The Contract is the Key
Understanding the best practices for implementing such Service-Oriented processes is essential to any successful SOA initiative. One such practice for solving our long-lived problems with IT-enabling business process is to separate the notion of business logic and process from the underlying code that implements an individual task or step in a process. Moving process from the underlying code into a separate process layer considerably facilitates business agility for a number of significant reasons. First, a change in the process definition does not require a modification of underlying application functionality. People can rapidly amend and redeploy processes as business requirements demand with minimal, if any, programming. Companies won’t have to constantly rip into the technical plumbing each time they want to change or implement new business processes. Second, businesses can easily monitor, audit, and escalate critical business processes, since they have greater visibility into the overall end-to-end process, rather than having the processes hidden by discrete application functionality.

Companies have separated process-control logic from application logic for many years, the cynics reply, so what is different about how SOA approaches this problem? The most important concept in a Service-oriented approach to business process is that processes themselves are composed of Services, and are in turn exposed as Services, allowing for recursive definition and distributed control of business process throughout the organization. The key to this “processes as Services” aspect of SOA is the Service contract.

A Service contract is a document that reflects an agreement between Service consumers and providers as to what each component must provide and under which conditions they will interact. A properly defined Service contract will specify as few requirements on the other party as possible in order to maintain loose coupling, while detailing the necessary terms of their interaction in the form of metadata that describe the Service. Thus, in SOA, a process consists of metadata that govern the interactions between Service consumers and providers. Those metadata might specify a controlled form of process, such as an orchestration that specifies a well-ordered series of steps, or it might specify a looser form of process flow that designates only the preconditions and post-conditions for each Service interaction (often called a choreography). In either case, the metadata only specify the requirements for Service invocation, and not specifically how the underlying software components must control or execute the process.

The ZapThink Take
Today’s dynamic enterprises require technologies, products, and solutions that rely upon agile processes, or more specifically, composite Services, rather than inflexible application functionality and business processes that traditional BPM and workflow tools offer. But that is the current problem, or perhaps opportunity, with regards to SOA. Many such products on the market are stuck in the programmatic, traditional mindset of encoding business process as a pseudo-programming language, and designing tools that are meant mostly to build well-orchestrated, flowcharted, yet inflexible business processes. In many instances, we’ve just taken the horseless carriage approach of adopting our old forms of doing programming and flowcharting to new technologies — Rather than programming in Java or C#, we’re now coding in XML. How can this be helpful in a world where we’re trying to shift the burden of process development to the line-of-business user who has little knowledge, or interested, in coding, regardless of the language?

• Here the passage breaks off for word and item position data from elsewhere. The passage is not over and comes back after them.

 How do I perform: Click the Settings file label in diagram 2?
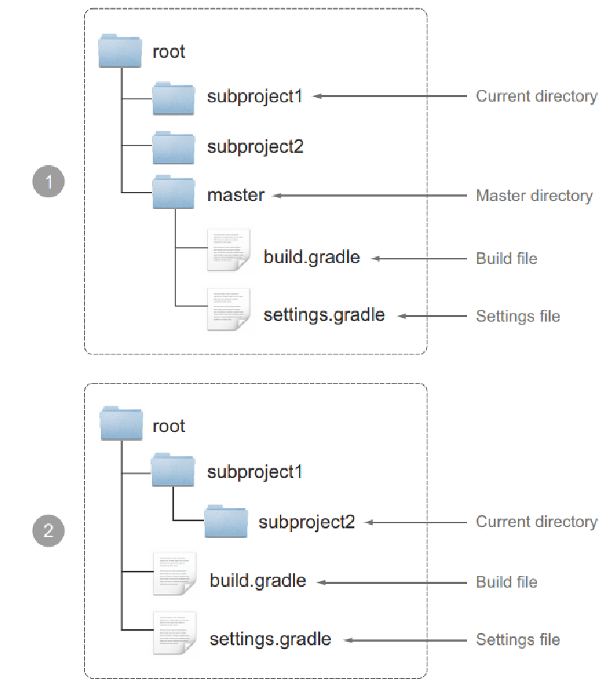click(518, 639)
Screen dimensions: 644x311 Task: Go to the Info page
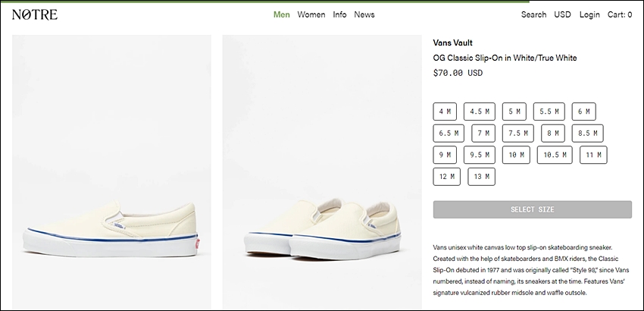339,14
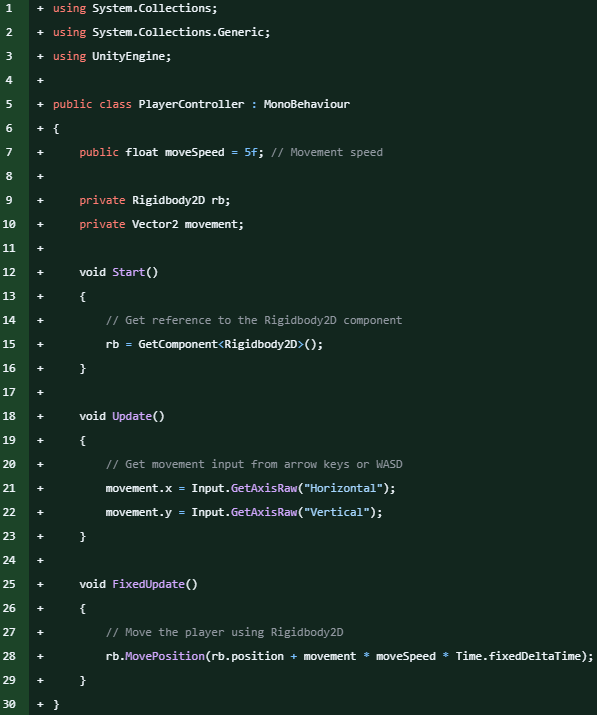Select line number 5 of the diff
This screenshot has width=597, height=715.
9,104
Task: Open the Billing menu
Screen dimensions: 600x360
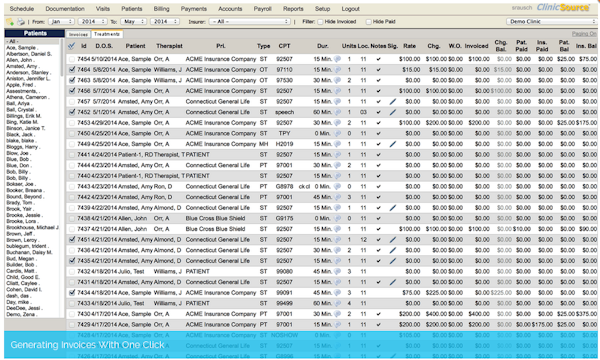Action: click(x=161, y=9)

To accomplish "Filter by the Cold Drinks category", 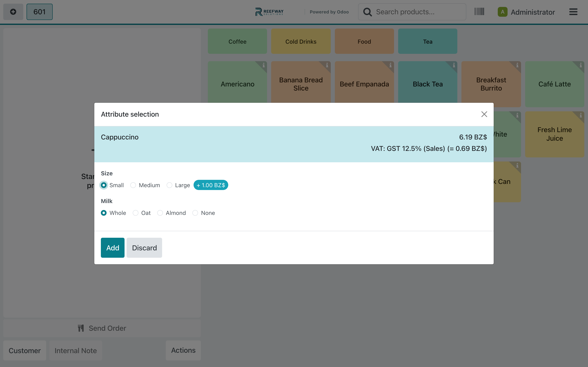I will [301, 41].
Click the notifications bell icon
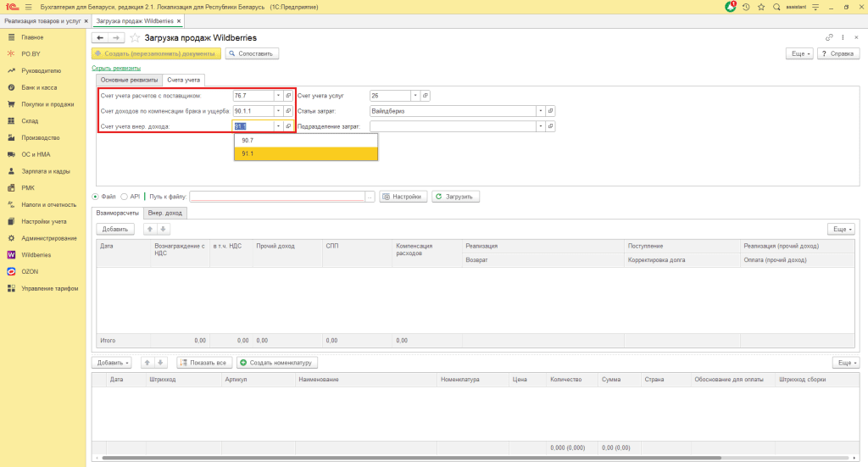 point(731,7)
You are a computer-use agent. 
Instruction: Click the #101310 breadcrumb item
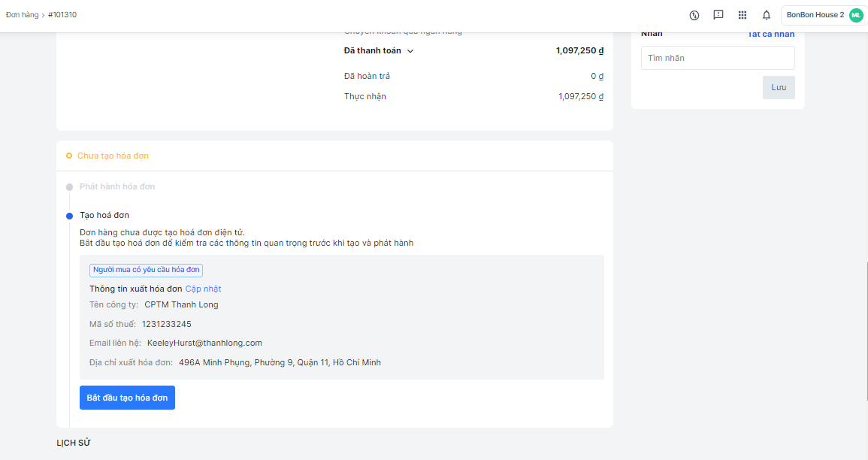click(x=62, y=15)
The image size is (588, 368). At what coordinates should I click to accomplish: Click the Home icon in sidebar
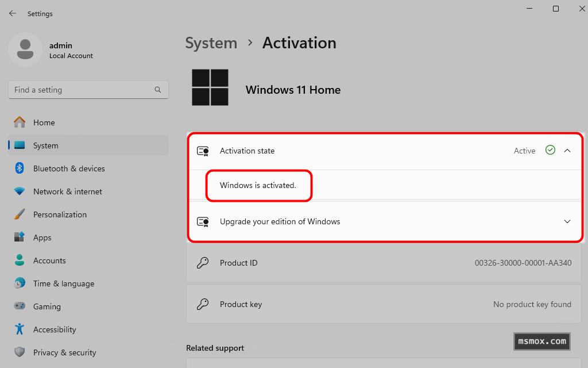[20, 122]
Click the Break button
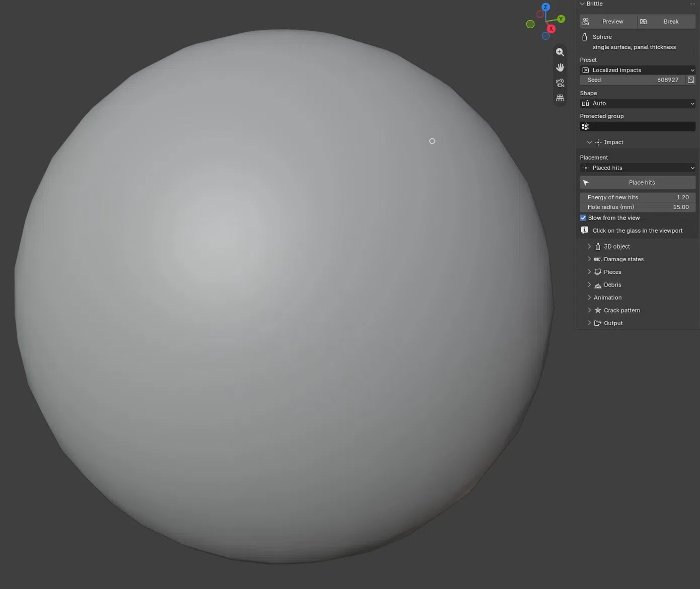This screenshot has width=700, height=589. point(667,22)
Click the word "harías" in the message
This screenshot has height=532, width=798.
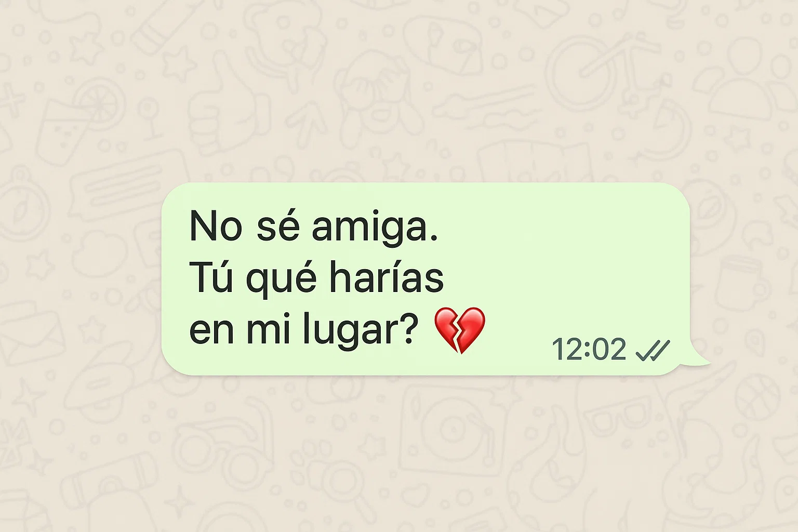pyautogui.click(x=387, y=277)
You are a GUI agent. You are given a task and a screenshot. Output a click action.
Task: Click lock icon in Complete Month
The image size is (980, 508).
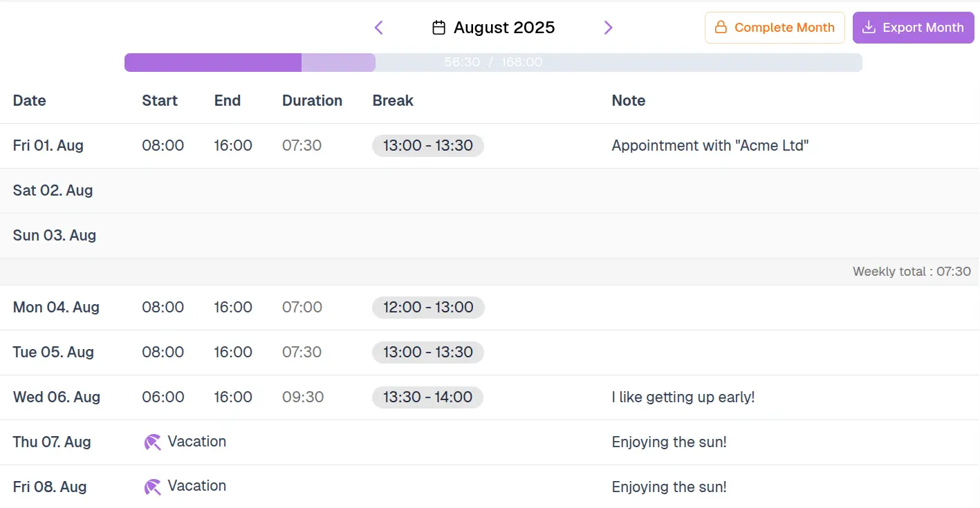pyautogui.click(x=721, y=28)
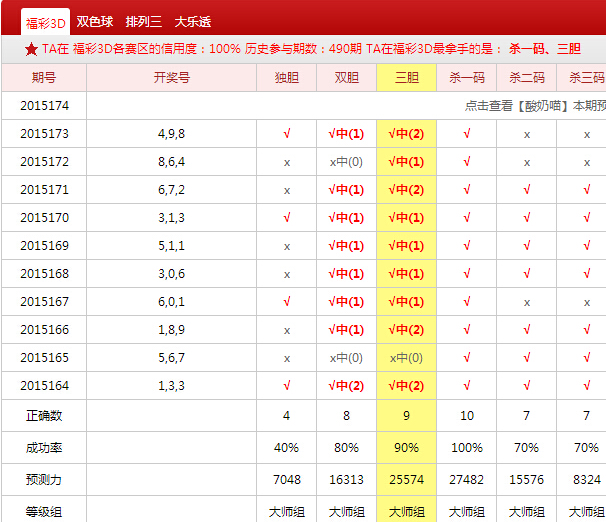Select the 福彩3D tab
This screenshot has width=606, height=522.
[46, 23]
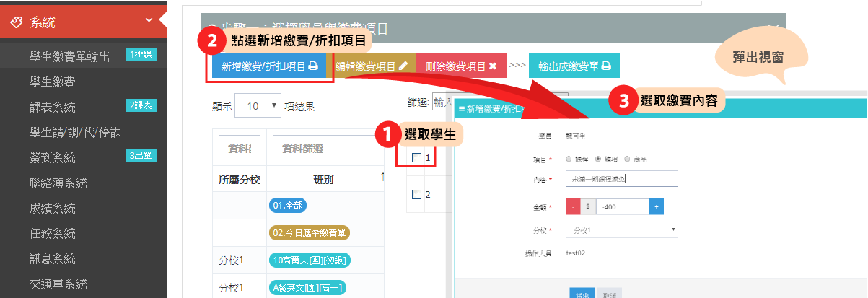The height and width of the screenshot is (298, 868).
Task: Select the 課程 radio option
Action: click(569, 159)
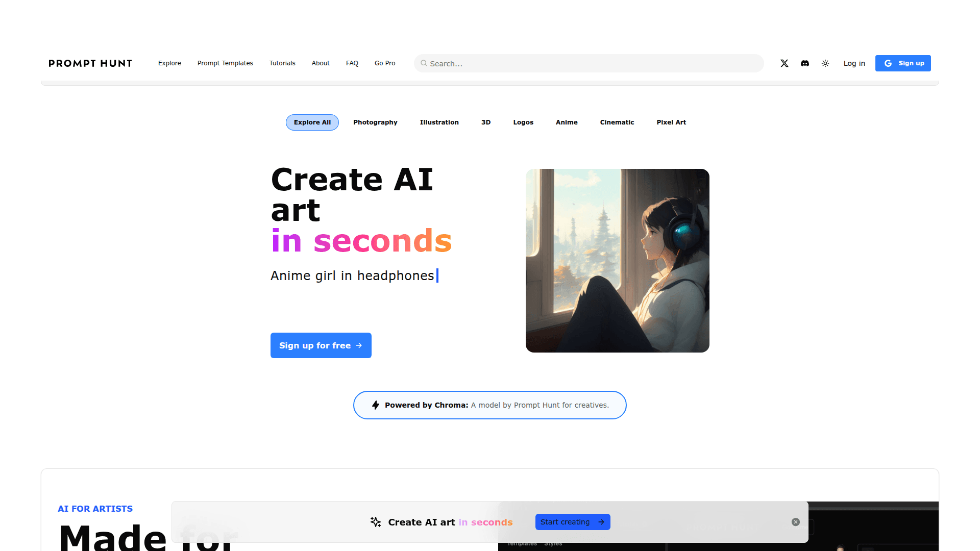Choose the Anime category tab
This screenshot has width=980, height=551.
567,122
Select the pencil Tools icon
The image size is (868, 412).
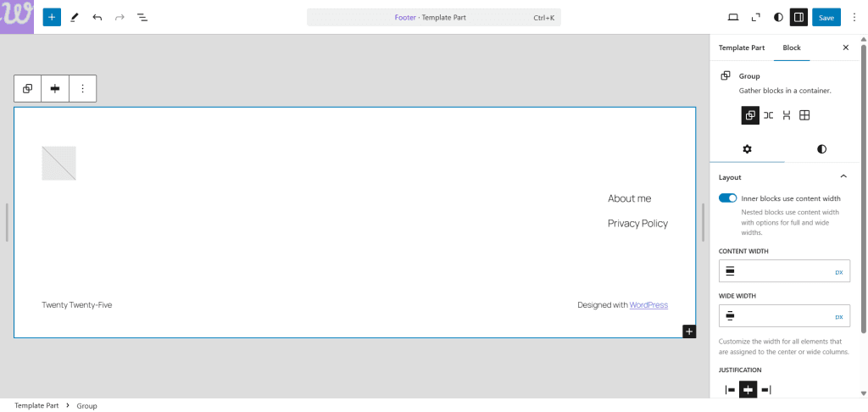pyautogui.click(x=75, y=17)
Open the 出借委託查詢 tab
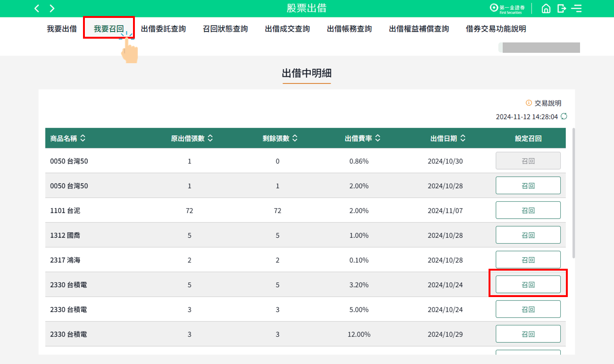Image resolution: width=614 pixels, height=364 pixels. click(163, 29)
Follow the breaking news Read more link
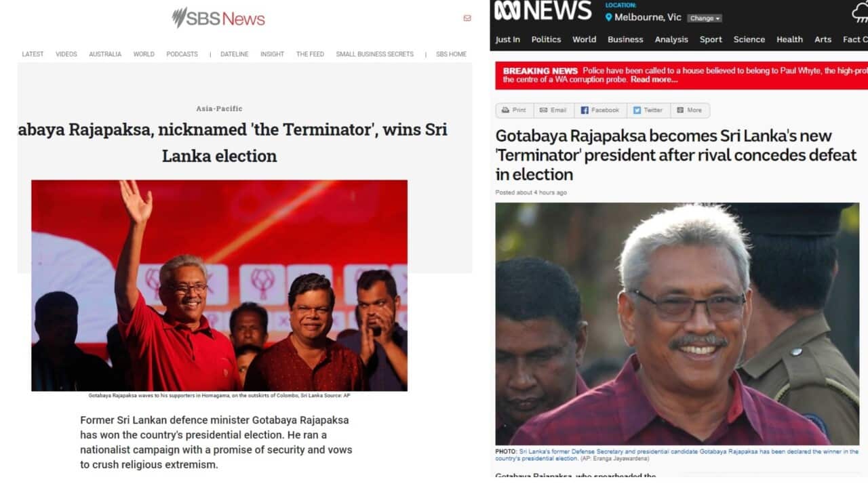Viewport: 868px width, 488px height. [654, 79]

Instead of falling back to our old patterns of implementing business process as a program, companies should expose business processes as metadata in the Service contract. The movement to SOA challenges cynics — both end-users as well as software vendors — to break their current patterns of thinking. We won’t be able to silence the cynics entirely, however, until we have the right tools to create these metadata, especially in the case of ad hoc, non-orchestrated flows and the appropriate runtime environments that enable runtime changes to business processes represented as metadata.